>>>>

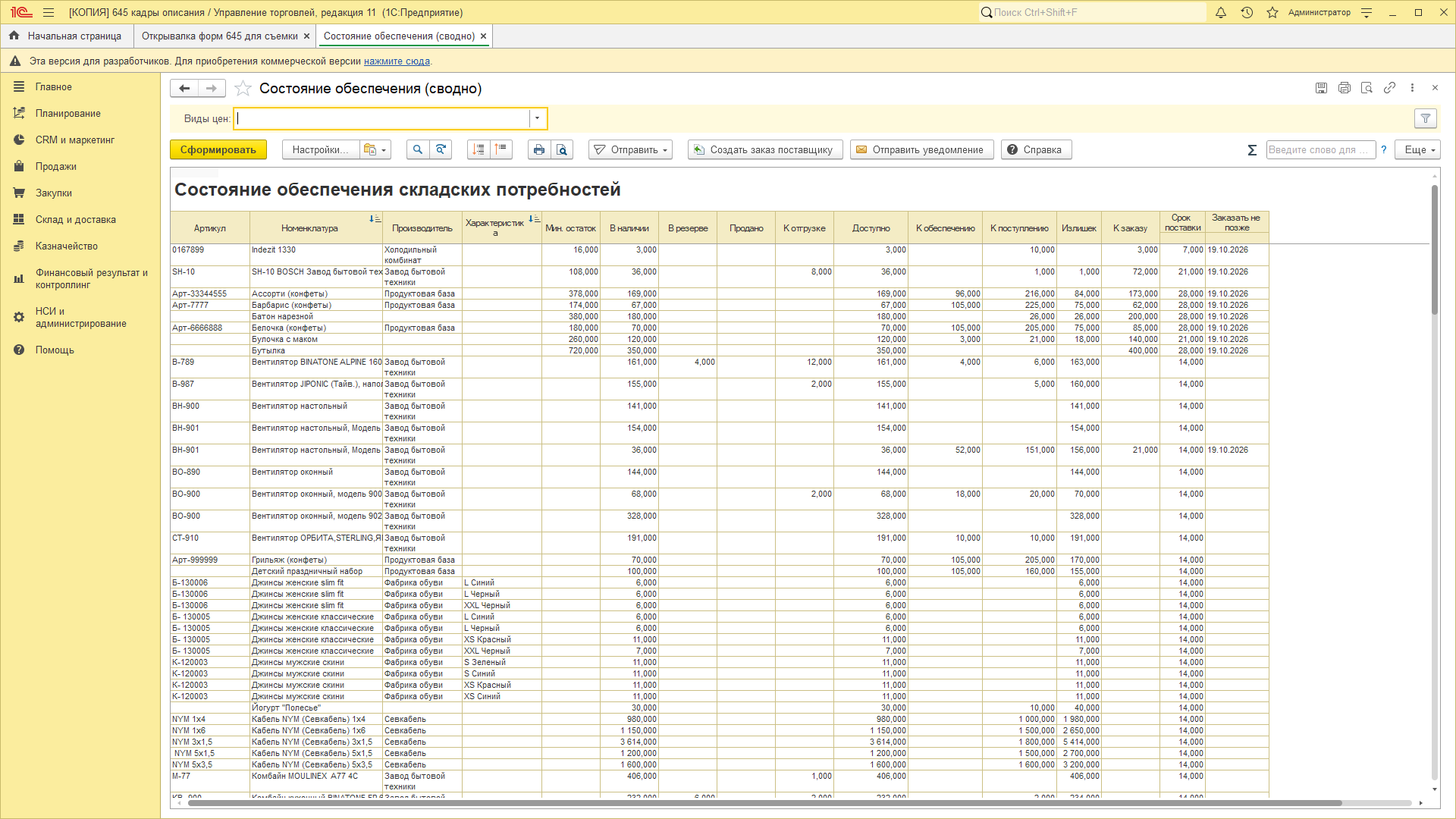Click the get link chain icon

(x=1389, y=88)

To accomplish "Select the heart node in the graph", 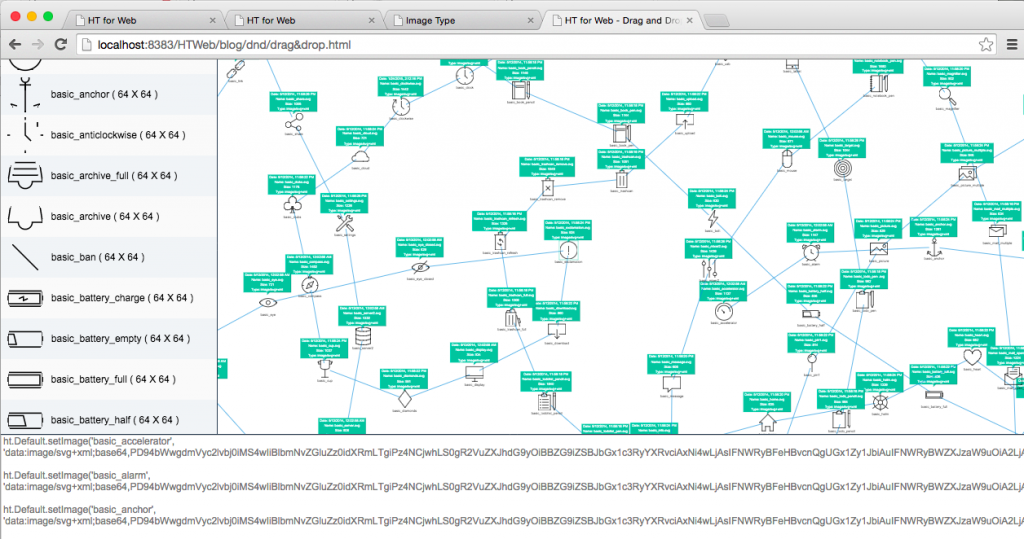I will (970, 356).
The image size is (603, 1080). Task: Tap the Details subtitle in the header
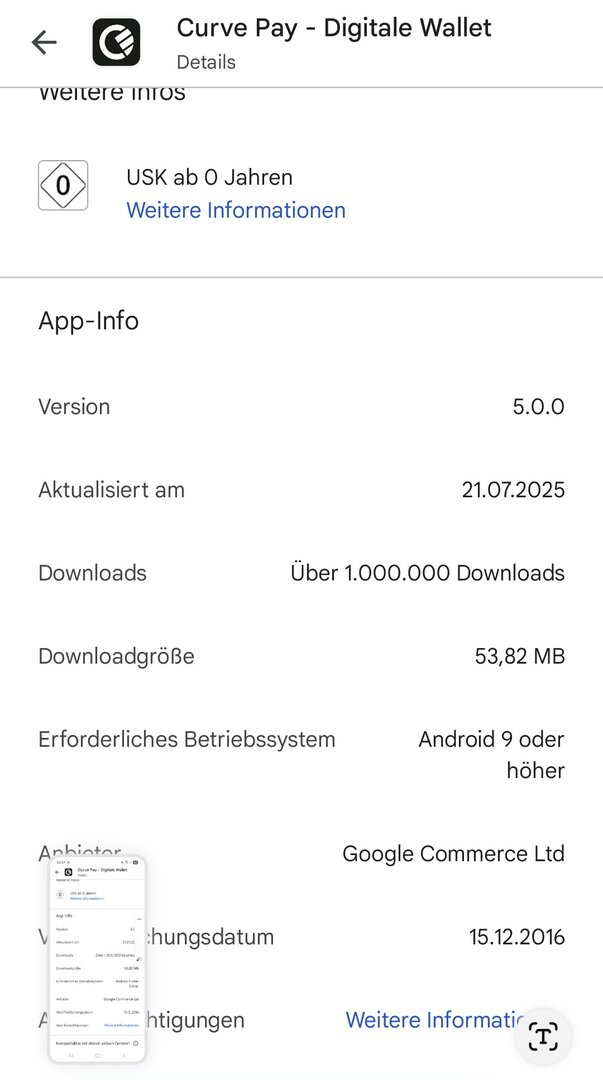tap(206, 62)
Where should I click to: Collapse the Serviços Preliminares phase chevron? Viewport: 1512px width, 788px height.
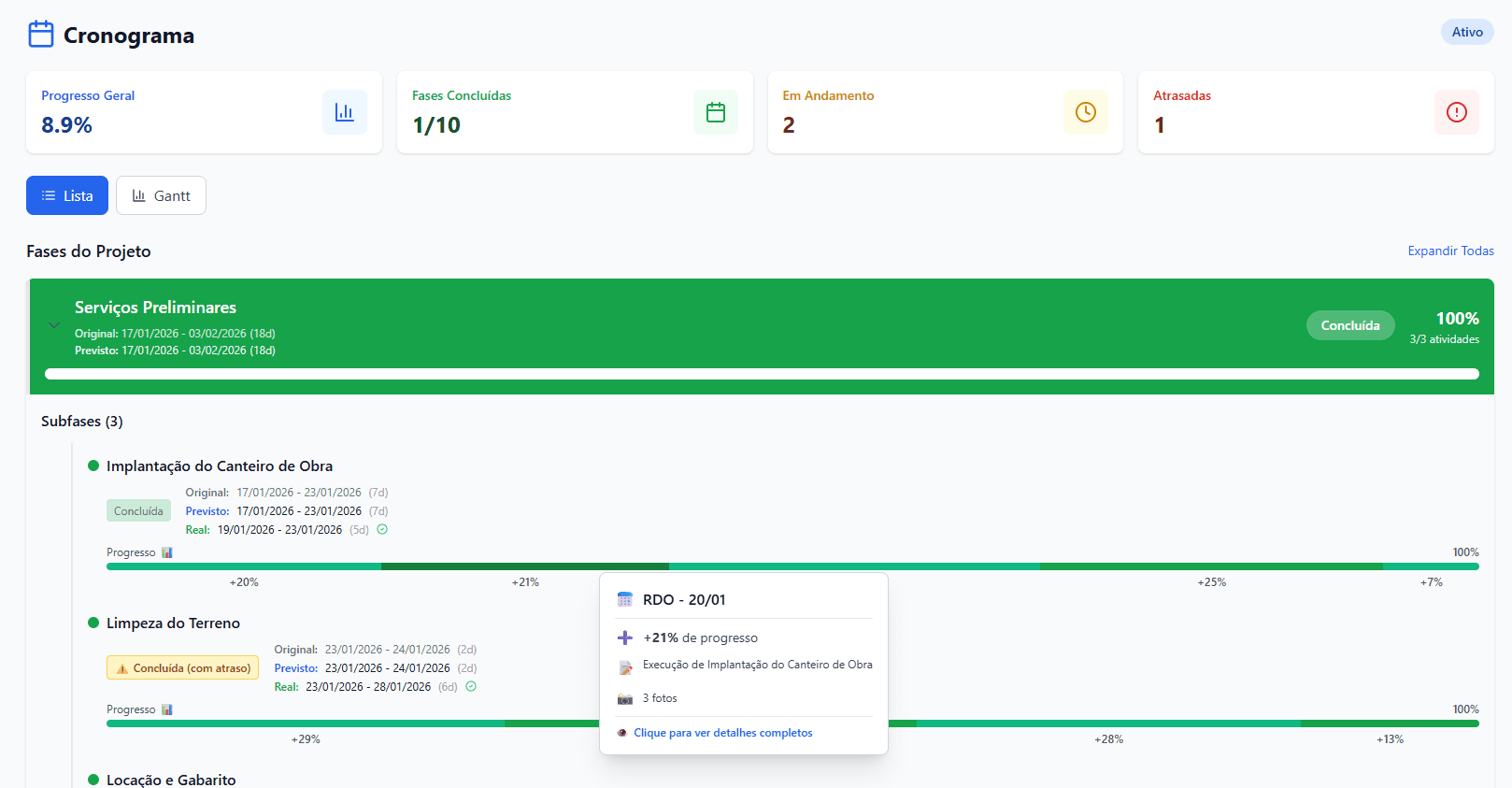54,325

<<<<

## Problem description
Please reproduce, exactly and only, the lines from the line containing "Where should I" through the last line of the material above, minus any pictures.

## Finished exercise
Where should I click to: Collapse the Serviços Preliminares phase chevron? Viewport: 1512px width, 788px height.
54,325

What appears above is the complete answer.